Principles of Riemannian Geometry in Neural Networks

Authors: Michael Hauser, Asok Ray

NeurIPS 2017 | Conference PDF | Archive PDF | Plain Text | LLM Run Details

Reproducibility Variable Result LLM Response
Research Type Experimental This study deals with neural networks in the sense of geometric transformations acting on the coordinate representation of the underlying data manifold which the data is sampled from. It forms part of an attempt to construct a formalized general theory of neural networks in the setting of Riemannian geometry. From this perspective, the following theoretical results are developed and proven for feedforward networks. [...] Toy experiments were run to confirm parts of the proposed theory, as well as to provide intuitions as to how neural networks operate on data. Section 7 Numerical experiments This section presents the results of numerical experiments used to understand the proposed theory.
Researcher Affiliation Academia Michael Hauser Department of Mechanical Engineering Pennsylvania State University State College, PA 16801 mzh190@psu.edu Asok Ray Department of Mechanical Engineering Pennsylvania State University State College, PA 16801 axr2@psu.edu
Pseudocode No The paper does not contain structured pseudocode or algorithm blocks.
Open Source Code No The paper does not provide concrete access to source code for the methodology described. It mentions using Theano, which is a third-party library, but not their own implementation code.

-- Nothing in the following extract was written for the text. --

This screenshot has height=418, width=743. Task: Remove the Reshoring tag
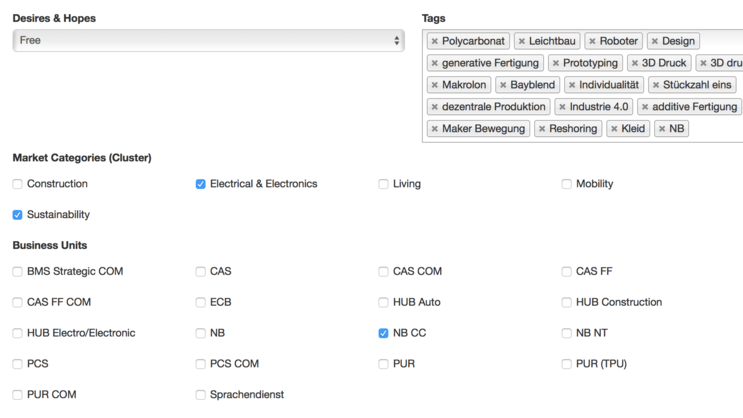542,129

Open Datasets Yes In [4], a deep residual convolution network was trained on Image Net in the usual fashion except parameter weights between residual blocks at the same dimension were shared, at a cost to the accuracy of only 0.2%. (...) The C0 network is a standard network, while the C1 network is a residual network and the C2 network also exhibits smooth layerwise transformations. All networks achieve 0.0% error rates. (...) Figure 2: Untangling the same spiral with 2-dimensional neural networks with different constraints on smoothness.
Dataset Splits No The paper mentions training data batch sizes (e.g., "A batch size of 300 for untangling data", "A batch size of 1000 for untangling data") but does not provide specific train/validation/test dataset splits (percentages, sample counts, or explicit splitting methodology).

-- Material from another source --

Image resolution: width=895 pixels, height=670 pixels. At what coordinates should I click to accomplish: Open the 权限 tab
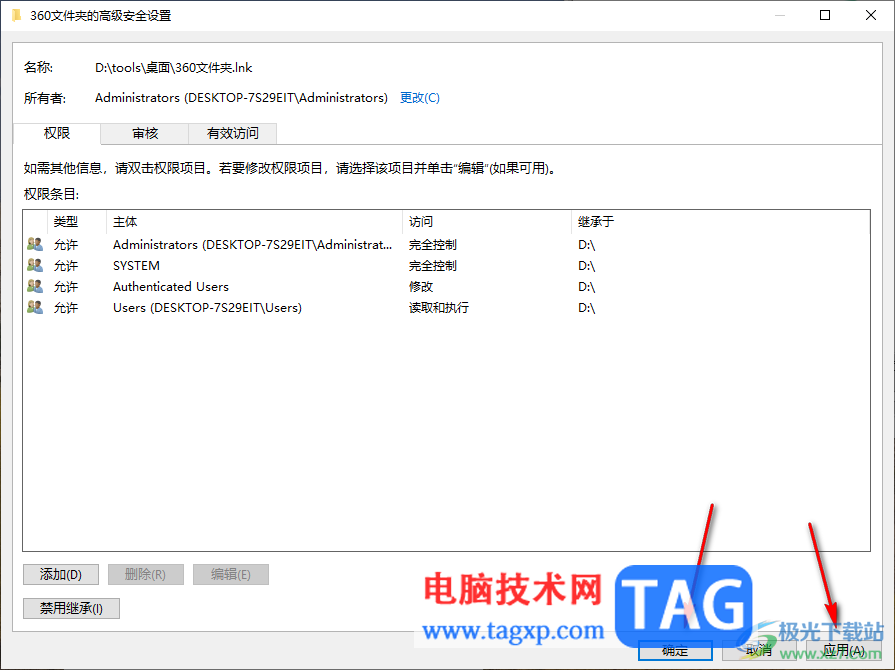click(56, 133)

Hardware Specification No The paper does not provide specific hardware details (e.g., GPU/CPU models, memory amounts, or detailed computer specifications) used for running its experiments. It only mentions "GPU implementations" generally.

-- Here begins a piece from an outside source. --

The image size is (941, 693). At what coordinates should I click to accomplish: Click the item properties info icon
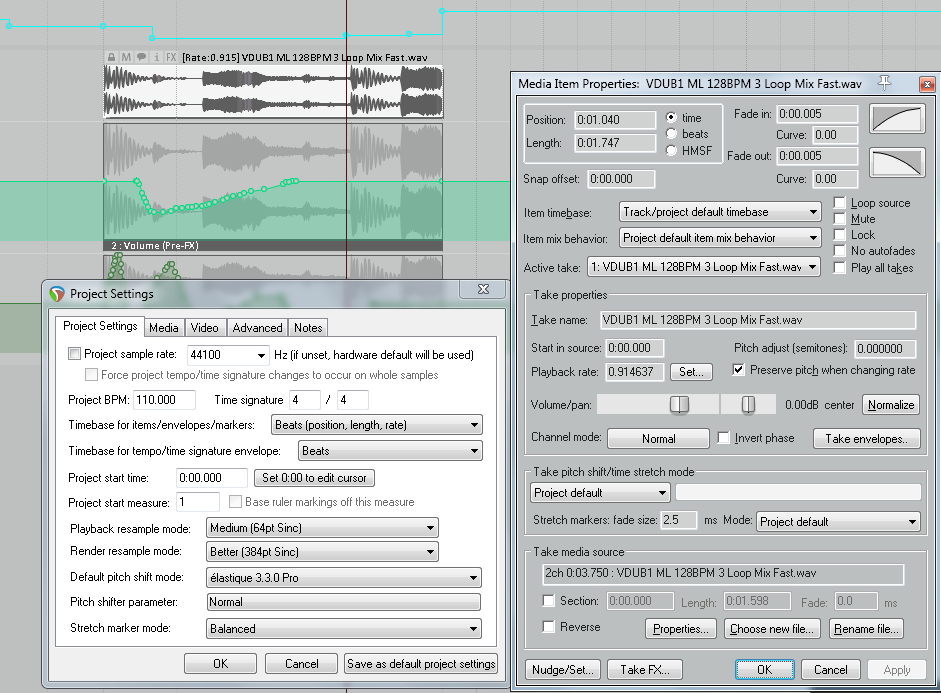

Software Dependencies No The paper mentions "GPU implementations of the neural networks are written in the Python library Theano [2, 16]". While Theano is a software, a specific version number for Theano used in the experiments is not provided, and the citations [2, 16] refer to papers about Theano rather than a version number itself.
Experiment Setup Yes The C hyperbolic tangent has been used for all experiments, with weights initialized according to [5]. (...) A batch size of 300 for untangling data. (...) A batch size of 1000 for untangling data. (...) The 10 layer network is unable to properly separate the data and achieves a 1% error rate, whereas the 20 and 40 layer networks both achieve 0% error rates.